Electrifying freshman Rodney Rogers was named ACC Rookie of the Year and head coach Dave Odom was named ACC Coach of Year for the first time.

==Previous season==
Wake Forest finished in last place in the ACC regular season standings and were eliminated in the quarterfinals of the ACC tournament. In Coach Dave Odom's first season, the Demon Deacons had a record of 12–16 (3–11 ACC).

==Schedule and results==

| Non-conference regular Season |

| ACC Regular Season |

| Date time, TV | Rank^{#} | Opponent^{#} | Result | Record | Site city, state |
Non-conference regular Season
| Nov 23, 1990* |  | Howard | W 108–74 | 1–0 | Lawrence Joel Coliseum Winston-Salem, North Carolina |
| Nov 24, 1990* |  | Fairleigh Dickinson | W 67–55 | 2–0 | Lawrence Joel Coliseum Winston-Salem, North Carolina |
| Nov 27, 1990* |  | at No. 6 Alabama | L 95–96 ^{OT} | 2–1 | Coleman Coliseum Tuscaloosa, Alabama |
| Dec 1, 1990* |  | at Tulane | W 81–79 | 3–1 | Devlin Fieldhouse New Orleans, Louisiana |
| Dec 6, 1990* |  | vs.

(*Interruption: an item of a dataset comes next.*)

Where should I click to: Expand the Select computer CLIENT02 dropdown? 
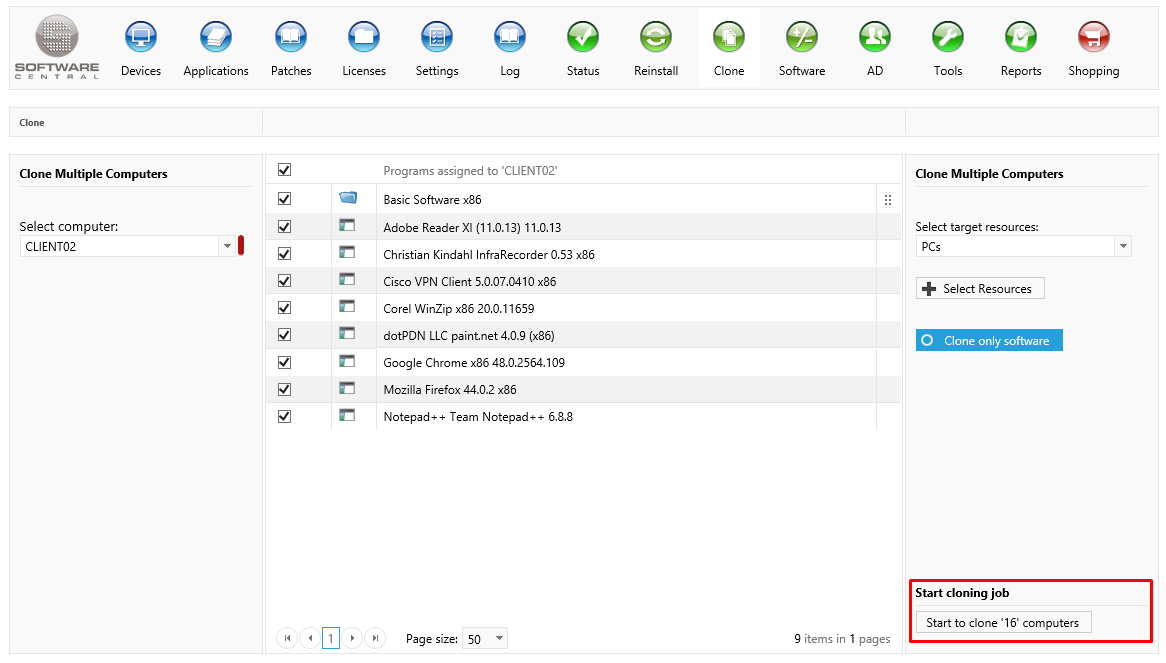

Villanova | L 82–91 | 3–2 |  |
| Dec 8, 1990* |  | at Davidson | W 72–56 | 4–2 | Johnston Gym Davidson, North Carolina |
| Dec 22, 1990* |  | Richmond | W 82–56 | 5–2 | Lawrence Joel Coliseum Winston-Salem, North Carolina |
ACC Regular Season
| Jan 2, 1991 |  | Maryland | W 74–62 | 6–2 (1–0) | Lawrence Joel Coliseum Winston-Salem, North Carolina |
| Jan 6, 1991 |  | at Georgia Tech | L 91–101 | 6–3 (1–1) | Alexander Memorial Coliseum Atlanta, Georgia |
| Jan 9, 1991* |  | Colorado | L 72–89 | 6–4 | Lawrence Joel Coliseum Winston-Salem, North Carolina |
| Jan 12, 1991 |  | at Clemson | W 93–88 ^{OT} | 7–4 (2–1) | Littlejohn Coliseum Clemson, South Carolina |
| Jan 14, 1991 9:00 pm |  | at No. 14 Duke | L 67–89 | 7–5 (2–2) | Cameron Indoor Stadium Durham, North Carolina |
| Jan 19, 1991 |  | NC State | W 97–76 | 8–5 (3–2) | Lawrence Joel Coliseum Winston-Salem, North Carolina |
| Jan 23, 1991 |  | No. 7 North Carolina | L 81–91 | 8–6 (3–3) | Lawrence Joel Coliseum Winston-Salem, North Carolina |
| Jan 28, 1991* |  | Miami (FL) | W 72–66 | 9–6 | Lawrence Joel Coliseum Winston-Salem, North Carolina |
| Jan 31, 1991* |  | Winthrop | W 71–48 | 10–6 | Lawrence Joel Coliseum Winston-Salem, North Carolina |
| Feb 2, 1991 |  | at No. 15 Virginia | L 80–83 | 10–7 (3–4) | University Hall Charlottesville, Virginia |
| Feb 6, 1991* 7:30 pm |  | Bucknell | W 83–67 | 12–7 | Lawrence Joel Coliseum Winston-Salem, North Carolina |
| Feb 9, 1991 |  | Georgia Tech | W 86–74 | 13–7 | Lawrence Joel Coliseum Winston-Salem, North Carolina |
| Feb 10, 1991 |  | No. 11 Virginia | W 74–66 | 14–7 | Lawrence Joel Coliseum Winston-Salem, North Carolina |
| Feb 13, 1991 |  | at No. 8 North Carolina | L 81–91 | 14–8 | Dean Smith Center Chapel Hill, North Carolina |
| Feb 16, 1991 4:00 pm |  | No. 5 Duke | W 86–77 | 15–8 | Lawrence Joel Coliseum Winston-Salem, North Carolina |
| Feb 23, 1991 |  | at Maryland | L 78–86 | 15–9 | Cole Fieldhouse College Park, Maryland |
| Feb 24, 1991 |  | Clemson | W 81–55 | 16–9 | Lawrence Joel Coliseum Winston-Salem, North Carolina |
| Mar 2, 1991 |  | at NC State | W 89–84 | 18–9 (10–6) | Reynolds Coliseum Raleigh, North Carolina |
ACC Tournament
| Mar 8, 1991* |  | vs. Virginia Quarterfinal | L 66–70 | 18–10 | Charlotte Coliseum Charlotte, North Carolina |
NCAA Tournament
| Mar 15, 1991* | (5 SE) | vs. (12 SE) Louisiana Tech First Round | W 71–65 | 19–10 | The Omni Atlanta, Georgia |
| Mar 17, 1991* | (5 SE) | vs. (4 SE) No. 19 Alabama Second Round | L 88–96 | 19–11 | The Omni Atlanta, Georgia |
*Non-conference game. ^{#}Rankings from AP Poll. (#) Tournament seedings in parentheses. SE=Southeast. All times are in Eastern Time.